▸ READING TEXT:
----
Allahabad High Court
Sharma Rice Mill vs The Commissioner, Trade Tax on 17 December, 2004
Author: Rajes Kumar
Bench: Rajes Kumar
JUDGMENT Rajes Kumar, J.
1. Present revision under Section 11 of UP. Trade Tax Act (hereinafter referred to as "Act") is directed against the order of Full Bench of Tribunal dated 24.09.2004 relating to the assessment year.
2. Brief facts of the case are that the applicant is partnership firm established a new unit in the manufacture and sales of rice, rice bran and paddy husk. Unit was issued the eligibility certificate on 17.02.1999 under Section 4-A of the Act and the exemption from the payment of tax was granted for ten years for the period 20.06.1996 to 19.06.2006 or 200% of the fixed capital investment of Rs. 18,17,401/- i.e. upto monetary tax limit of Rs. 36,34,802/-, whichever expires earlier. Proceeding under Section 4-A (3) of the Act was initiated by the Commissioner of Trade Tax, U.P., Lucknow and by ex-parte order dated 05.07.2001, the eligibility certificate was cancelled w.e.f. 20.06.1996 on the ground that the machines installed were old machines. Said order was set aside and the matter was remanded back by the Tribunal vide order dated 24.01.2002 with the direction to the Commissioner of Trade Tax to decide the matter afresh, after giving opportunity to the applicant. In compliance to the order, Commissioner of Trade Tax gave a notice dated 22.04.2004 in continuance of the earlier notice dated 14.11.2000. Applicant filed reply dated 25.08.2003 and after considering the reply and giving opportunity of hearing cancelled the eligibility certificate vide order dated 15.03.2004 w.e.f. 20.06.1996 on the ground that unit installed the old machinery and had concealed this fact from the Divisional Level Committee. This inference was drawn on the ground that the dealers of Delhi, from whom purchases were alleged to have been made were not in existence and the dealer of Moradabad, from whom the purchases was made, was trader of old parts. Aggrieved by the order of Commissioner of Trade Tax, applicant filed second appeal before the Tribunal, which has been dismissed by the impugned order.
3. Tribunal held as follows:
"1. Since the unit claims benefit, the burden squarely lies on it to establish that the plant and machinery used by it were new, but the appellant had failed to discharge the burden. Even no specific plea to that effect was taken by it.
----
▸ PROVIDED DATA:
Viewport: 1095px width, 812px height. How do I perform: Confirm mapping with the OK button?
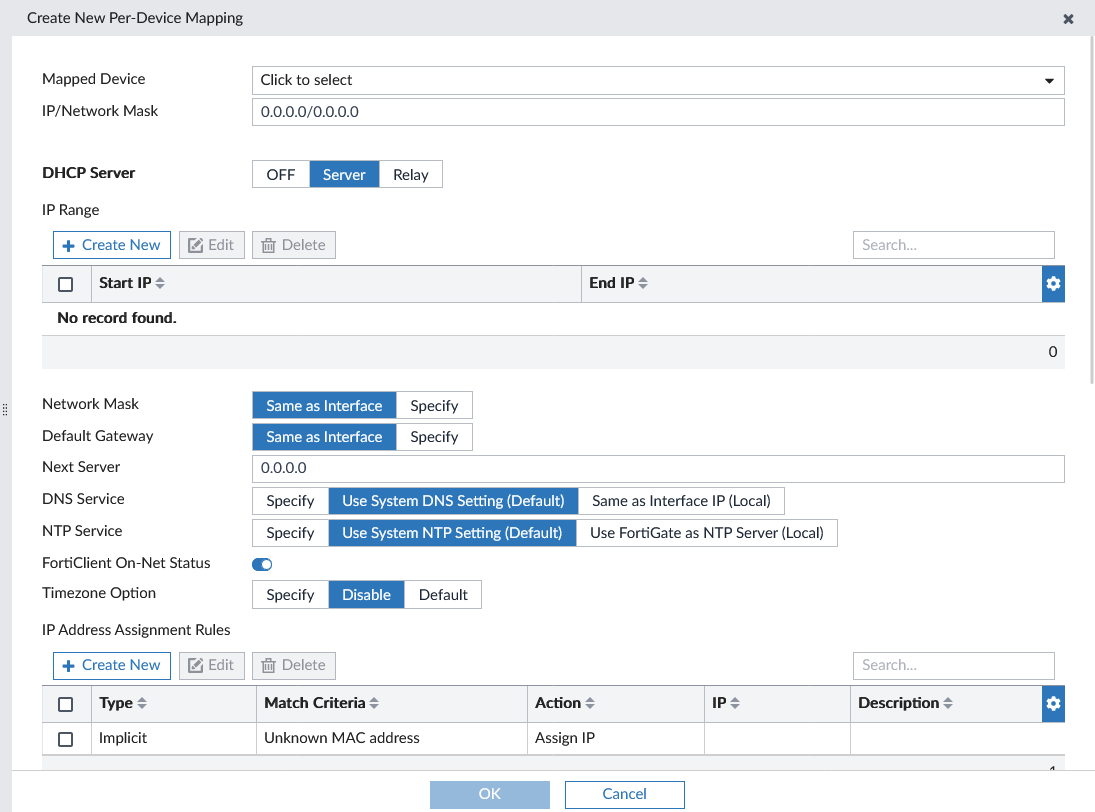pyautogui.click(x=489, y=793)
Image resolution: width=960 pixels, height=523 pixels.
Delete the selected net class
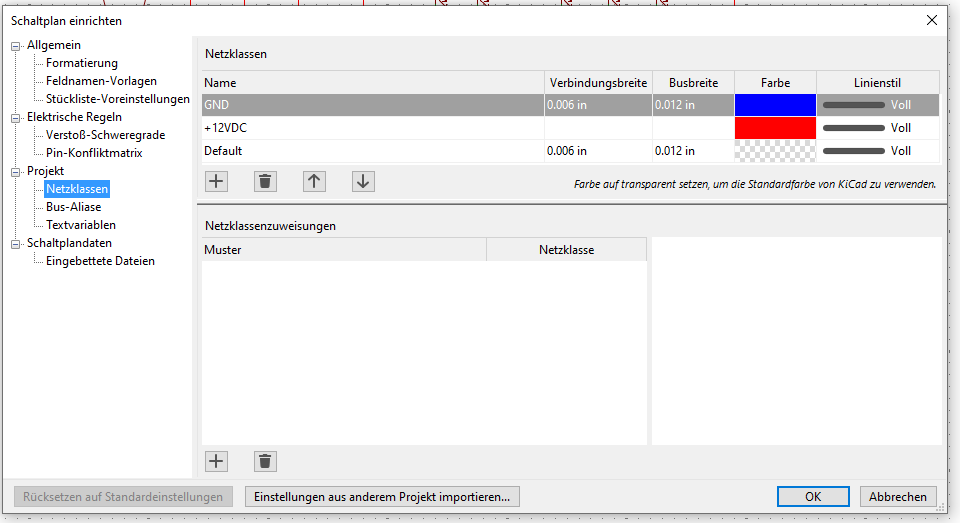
----
▸ PROBLEM TO WORK ON: Reproduce the portion of the judgment between "Allahabad High Court" and "the assessment year.", inclusive, without altering a single word.

▸ FINAL RESULT:
Allahabad High Court
Sharma Rice Mill vs The Commissioner, Trade Tax on 17 December, 2004
Author: Rajes Kumar
Bench: Rajes Kumar
JUDGMENT Rajes Kumar, J.
1. Present revision under Section 11 of UP. Trade Tax Act (hereinafter referred to as "Act") is directed against the order of Full Bench of Tribunal dated 24.09.2004 relating to the assessment year.